## What you have to do
Set down the line that has "Open Lion's avatar" and each line beneath it, through the last line of the entries, exactly and with no others.

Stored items
+ + +
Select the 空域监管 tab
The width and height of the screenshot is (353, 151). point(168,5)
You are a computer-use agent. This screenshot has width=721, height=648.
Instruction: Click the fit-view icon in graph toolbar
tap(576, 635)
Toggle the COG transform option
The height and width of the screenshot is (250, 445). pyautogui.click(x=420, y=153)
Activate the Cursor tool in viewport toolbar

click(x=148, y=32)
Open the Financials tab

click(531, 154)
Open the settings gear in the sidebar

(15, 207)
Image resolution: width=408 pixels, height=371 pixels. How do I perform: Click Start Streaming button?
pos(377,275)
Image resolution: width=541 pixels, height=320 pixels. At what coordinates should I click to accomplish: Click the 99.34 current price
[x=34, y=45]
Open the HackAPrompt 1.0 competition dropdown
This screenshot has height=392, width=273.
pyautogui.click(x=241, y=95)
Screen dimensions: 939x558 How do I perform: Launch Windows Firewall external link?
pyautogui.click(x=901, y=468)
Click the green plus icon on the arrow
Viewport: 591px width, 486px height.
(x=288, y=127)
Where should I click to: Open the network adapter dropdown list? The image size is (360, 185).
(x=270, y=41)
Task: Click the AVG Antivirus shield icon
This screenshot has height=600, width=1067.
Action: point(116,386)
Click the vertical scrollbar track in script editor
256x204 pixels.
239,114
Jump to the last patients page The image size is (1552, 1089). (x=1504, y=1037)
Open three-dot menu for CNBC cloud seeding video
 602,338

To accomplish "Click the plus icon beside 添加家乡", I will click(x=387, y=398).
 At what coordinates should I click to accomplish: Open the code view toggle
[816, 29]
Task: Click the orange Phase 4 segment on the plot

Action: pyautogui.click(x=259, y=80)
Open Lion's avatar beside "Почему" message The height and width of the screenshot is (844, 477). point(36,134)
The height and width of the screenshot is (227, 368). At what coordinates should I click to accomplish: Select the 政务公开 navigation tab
+ + +
## Task solution
Open Lion's avatar beside "Почему" message The height and width of the screenshot is (844, 477). point(36,134)
The height and width of the screenshot is (227, 368). At what coordinates should I click to accomplish: Select the 政务公开 navigation tab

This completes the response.